Memories, Accolades and Thanks to the staff of Cromwell (CT) School District

(I will post any and all notes about teachers who had a positive influence on you.


  • from Bill Young -'65

    Kindergarten - Mrs. Ahlberg - kindness personified - even though she banned me from sandbox for throwing the sand. One day she put me in the big closet for a timeout and it had the blocks in it. It was FUN! She came back a while later and asked if it was time to come out but those blocks were just too much fun so my self imposed time out got extended. Met my first best friend Terry Johnson. We're still in touch. His mom, Doris, still alive in PA and dad, George, deceased last year, were my second parents. For many summers we camped in their trailer at Hammonasset and that made for astounding experiences.

    First Grade - Miss Eisenstein - More KINDNESS and musical chairs. Dave Fitzpatrick, Richard Millane and moi "ganged" up and terrorized the playground. We'd attack kids from higher grades in our zeal for righteousness or so we thought. Whatever happened to my sweetheart Maureen Taft who moved away right at the end of the year? Heartbroken.
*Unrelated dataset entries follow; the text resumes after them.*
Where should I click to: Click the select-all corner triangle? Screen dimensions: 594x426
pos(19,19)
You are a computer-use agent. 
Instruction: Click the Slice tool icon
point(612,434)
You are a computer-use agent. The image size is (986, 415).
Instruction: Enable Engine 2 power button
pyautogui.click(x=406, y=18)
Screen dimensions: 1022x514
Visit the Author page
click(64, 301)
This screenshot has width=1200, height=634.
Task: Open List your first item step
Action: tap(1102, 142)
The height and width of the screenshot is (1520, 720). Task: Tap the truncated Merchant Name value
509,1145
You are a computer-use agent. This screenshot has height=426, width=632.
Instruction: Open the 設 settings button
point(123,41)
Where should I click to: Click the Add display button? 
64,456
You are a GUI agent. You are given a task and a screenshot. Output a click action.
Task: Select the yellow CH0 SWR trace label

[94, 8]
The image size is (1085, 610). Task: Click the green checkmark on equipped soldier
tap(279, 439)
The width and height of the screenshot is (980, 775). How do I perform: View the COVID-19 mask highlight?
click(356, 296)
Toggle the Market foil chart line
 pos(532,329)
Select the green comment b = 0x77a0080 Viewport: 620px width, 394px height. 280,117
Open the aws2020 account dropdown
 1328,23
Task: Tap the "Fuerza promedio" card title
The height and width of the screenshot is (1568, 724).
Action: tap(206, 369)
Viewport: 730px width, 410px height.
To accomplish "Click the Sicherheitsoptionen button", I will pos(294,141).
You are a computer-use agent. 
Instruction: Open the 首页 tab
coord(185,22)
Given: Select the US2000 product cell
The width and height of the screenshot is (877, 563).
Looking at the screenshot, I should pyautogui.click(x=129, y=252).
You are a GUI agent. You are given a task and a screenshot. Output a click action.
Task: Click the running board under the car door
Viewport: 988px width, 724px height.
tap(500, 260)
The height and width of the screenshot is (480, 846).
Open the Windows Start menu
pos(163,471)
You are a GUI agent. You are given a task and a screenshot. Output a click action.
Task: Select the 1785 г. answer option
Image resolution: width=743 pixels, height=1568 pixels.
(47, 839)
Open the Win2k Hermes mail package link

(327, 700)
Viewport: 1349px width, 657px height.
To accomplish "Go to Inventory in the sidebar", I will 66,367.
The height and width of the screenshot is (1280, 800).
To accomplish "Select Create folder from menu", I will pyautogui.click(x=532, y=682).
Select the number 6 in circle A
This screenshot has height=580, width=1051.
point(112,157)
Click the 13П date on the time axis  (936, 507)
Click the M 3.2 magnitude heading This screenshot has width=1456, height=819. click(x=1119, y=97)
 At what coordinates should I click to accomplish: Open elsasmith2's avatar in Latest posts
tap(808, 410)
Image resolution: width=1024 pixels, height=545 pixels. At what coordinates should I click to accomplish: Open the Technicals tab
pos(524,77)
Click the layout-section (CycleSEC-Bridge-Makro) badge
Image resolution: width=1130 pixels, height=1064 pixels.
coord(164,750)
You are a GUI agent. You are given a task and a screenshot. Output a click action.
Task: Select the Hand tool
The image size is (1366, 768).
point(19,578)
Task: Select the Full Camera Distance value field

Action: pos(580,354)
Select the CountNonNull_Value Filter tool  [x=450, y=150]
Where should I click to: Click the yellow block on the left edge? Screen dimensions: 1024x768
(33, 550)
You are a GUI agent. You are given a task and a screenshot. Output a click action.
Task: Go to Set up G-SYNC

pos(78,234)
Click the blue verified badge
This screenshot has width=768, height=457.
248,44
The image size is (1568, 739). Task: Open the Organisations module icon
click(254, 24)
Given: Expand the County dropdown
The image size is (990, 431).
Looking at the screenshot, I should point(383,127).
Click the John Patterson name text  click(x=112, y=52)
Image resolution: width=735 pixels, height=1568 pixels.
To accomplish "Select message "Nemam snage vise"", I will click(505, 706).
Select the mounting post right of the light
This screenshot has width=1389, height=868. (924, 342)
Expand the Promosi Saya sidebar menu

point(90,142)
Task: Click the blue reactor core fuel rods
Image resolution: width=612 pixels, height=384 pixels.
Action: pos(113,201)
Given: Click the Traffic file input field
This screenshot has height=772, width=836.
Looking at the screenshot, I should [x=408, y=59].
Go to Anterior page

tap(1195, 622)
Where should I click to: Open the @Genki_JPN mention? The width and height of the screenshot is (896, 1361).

    Second Grade - Mrs. Gibbons - DaDaDaDone - This was when the _ _ it hit the fan and she was it and unfortunately (or maybe fortunately) the fan was me. There was the reading group where speed meant smart to me. So while flying through my turn to read and Jane had on the Swee-ate-her it's possible that crystallizing moment was an impediment to my verbal skills for years to come. Seemed the whole reading group got the biggest laugh on me. Then the thought that crosses my mind that maybe my present day baldness is due to the strict teacher picking me up by my hair and carrying me out of the room. Betcha that wouldn't fly in this day and age (and you know my most fervent prayers were that my parents, especially my father, wouldn't find out) but then again they'd have the terrorist police in because of the live .22 caliber bullet being used by me to garner attention. Needed to find better ways to get attention but maybe her discipline may have played a role in athletics for years to come.

    Third Grade - Miss Bonvino - More KINDNESS - Ran into her sister in an elevator in Middletown 6-7 years ago and she recognized me. Helen was doing well is my recollection and she deserves the best because she let me sit next to Mary Henderson the whole year. Then again she got me in trouble with my sister Cynthia on "bring a younger sibling day". We were supposed to be putting away our scribble drawings but my movements were to slow for Cynthia's sense of responsibility so Cynthia castigated me right in front of Mary. Mortification!!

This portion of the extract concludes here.